Tuesday, August 22, 2017

A Dimming of the Light

     I don't know where you were during the eclipse. I was out on the golf course, in New York, where the moon covered 70 percent of the sun. But, honestly, the effect was minimal. We had some high whispy clouds, but nothing really covering the sun. The sky got slightly darker; the light turned brilliant like late afternoon; and then it was over.

     I was on my way home from attending a memorial service for my friend Joe. His ashes were buried at sea . . . or really, about a mile off the Rhode Island shore, near the Point Judith lighthouse. A lovely ceremony, with family and close friends. Then a larger gathering later on, with a few more people.

On a South Carolina golf course, circa 2009.
     Of course, it makes us think about how we ourselves would want to go, where we would want our remains. Both my parents were cremated, and their ashes are buried at their retirement home in Florida.

     My sister and I went down there once, a few years later, to view the site. But it didn't do much for me. It just didn't feel like my parents were there. It might be different if we had a family burial place. But we don't.

     The ship captain gave the family the exact coordinates of the burial spot. I don't know if they'll ever go back out to see it again . . . or if he'll still be there.

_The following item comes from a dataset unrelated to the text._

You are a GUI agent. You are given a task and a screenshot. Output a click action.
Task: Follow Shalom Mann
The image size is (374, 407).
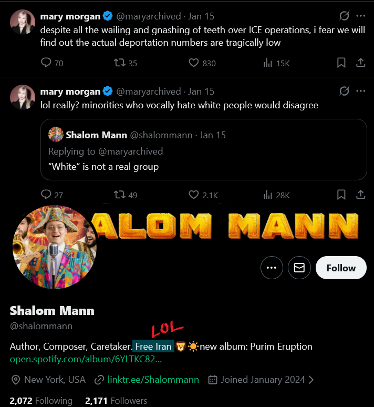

     But it was nice to get together with three old friends, the day after the service, to play a round of golf in honor of our departed colleague. He was a golfing friend, but also a work friend, a poker friend, a lunch companion. He held great Fourth of July parties -- he had a swimming pool and risked life and limb to light up a fireworks show every year. We vacationed together in South Carolina; our kids didn't know one another, but they were the same age, so we followed them growing up, going to college, getting married. And now his older daughter is pregnant.

     To tell the truth, he was a lousy golfer. But my world will be a little darker without him. He was a great guy, and would have made a wonderful grandfather.

11 comments:

Roberta Warshaw said...

I am sorry for your loss of your friend. Losing friends is really hard. They do leave a very big void.

Terra Hangen said...

Sorry to hear about your friend, it sounds like he had a good life, and that you will miss him.

Tabor said...

My experience with the eclipse was somewhat Meh, but I am glad that others got excited. Sorry that you have a new emptiness in your life, but it sounds like he made your life richer.

DJan said...

He sounds like he was a good friend, and sometimes having a golfing buddy you know you can outplay makes the friendship stronger. Thanks for sharing him with me. :-)

Stephen Hayes said...

My condolences on the loss of your friend. Take care.

joared said...

This is one of the most difficult aspects of getting older -- losing friends who depart this earth before us. Glad you have the memories.

happymioumiou said...

Thanks for sharing. My condolence for the loss.
All we need and have is memory. There is really no need to have a "family place", although we managed to own one for my beloved father 6 years ago. This April we buried my beloved younger brother, ONLY 51, who joined our father. All these years, I've been visiting the place and gradually I realized, especially after my brother's death, sea burial is probably one of the best ways for the living families and friends because
1. the deceased wouldn't like to see tears for every visits if they were alive
2. we don't need to visit a place with only the ashes of your beloved ones
and most of all, if we believe they are now in the forever reunion with our ancestors or in the Lord's another domain.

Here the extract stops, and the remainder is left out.